BEGIN RECORD EXTRACTS

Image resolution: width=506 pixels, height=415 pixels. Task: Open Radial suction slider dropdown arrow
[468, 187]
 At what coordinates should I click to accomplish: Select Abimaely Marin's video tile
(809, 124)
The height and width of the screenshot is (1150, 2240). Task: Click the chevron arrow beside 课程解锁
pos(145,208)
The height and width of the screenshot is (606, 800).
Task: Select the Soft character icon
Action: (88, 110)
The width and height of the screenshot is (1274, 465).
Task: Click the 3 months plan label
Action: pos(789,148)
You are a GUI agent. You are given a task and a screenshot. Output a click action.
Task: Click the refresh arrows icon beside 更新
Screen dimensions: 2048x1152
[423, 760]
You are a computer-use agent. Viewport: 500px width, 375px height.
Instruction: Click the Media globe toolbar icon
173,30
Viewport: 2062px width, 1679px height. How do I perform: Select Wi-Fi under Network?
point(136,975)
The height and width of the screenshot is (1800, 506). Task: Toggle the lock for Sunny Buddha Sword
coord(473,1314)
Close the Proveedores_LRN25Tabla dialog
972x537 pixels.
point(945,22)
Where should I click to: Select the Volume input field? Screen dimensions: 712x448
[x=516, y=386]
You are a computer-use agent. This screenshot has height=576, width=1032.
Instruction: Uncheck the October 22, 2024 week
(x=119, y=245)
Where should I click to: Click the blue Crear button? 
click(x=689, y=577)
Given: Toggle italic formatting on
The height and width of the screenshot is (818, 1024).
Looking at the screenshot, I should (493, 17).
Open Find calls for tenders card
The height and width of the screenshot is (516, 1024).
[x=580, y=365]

END RECORD EXTRACTS

WHAT THE TASK ASKS
Copy all of the material above word for word, keeping every line as it is.

EXERCISE ANSWER
Image resolution: width=506 pixels, height=415 pixels. Task: Open Radial suction slider dropdown arrow
[468, 187]
 At what coordinates should I click to accomplish: Select Abimaely Marin's video tile
(809, 124)
The height and width of the screenshot is (1150, 2240). Task: Click the chevron arrow beside 课程解锁
pos(145,208)
The height and width of the screenshot is (606, 800).
Task: Select the Soft character icon
Action: (88, 110)
The width and height of the screenshot is (1274, 465).
Task: Click the 3 months plan label
Action: pos(789,148)
You are a GUI agent. You are given a task and a screenshot. Output a click action.
Task: Click the refresh arrows icon beside 更新
Screen dimensions: 2048x1152
[423, 760]
You are a computer-use agent. Viewport: 500px width, 375px height.
Instruction: Click the Media globe toolbar icon
173,30
Viewport: 2062px width, 1679px height. How do I perform: Select Wi-Fi under Network?
point(136,975)
The height and width of the screenshot is (1800, 506). Task: Toggle the lock for Sunny Buddha Sword
coord(473,1314)
Close the Proveedores_LRN25Tabla dialog
972x537 pixels.
point(945,22)
Where should I click to: Select the Volume input field? Screen dimensions: 712x448
[x=516, y=386]
You are a computer-use agent. This screenshot has height=576, width=1032.
Instruction: Uncheck the October 22, 2024 week
(x=119, y=245)
Where should I click to: Click the blue Crear button? 
click(x=689, y=577)
Given: Toggle italic formatting on
The height and width of the screenshot is (818, 1024).
Looking at the screenshot, I should (493, 17).
Open Find calls for tenders card
The height and width of the screenshot is (516, 1024).
[x=580, y=365]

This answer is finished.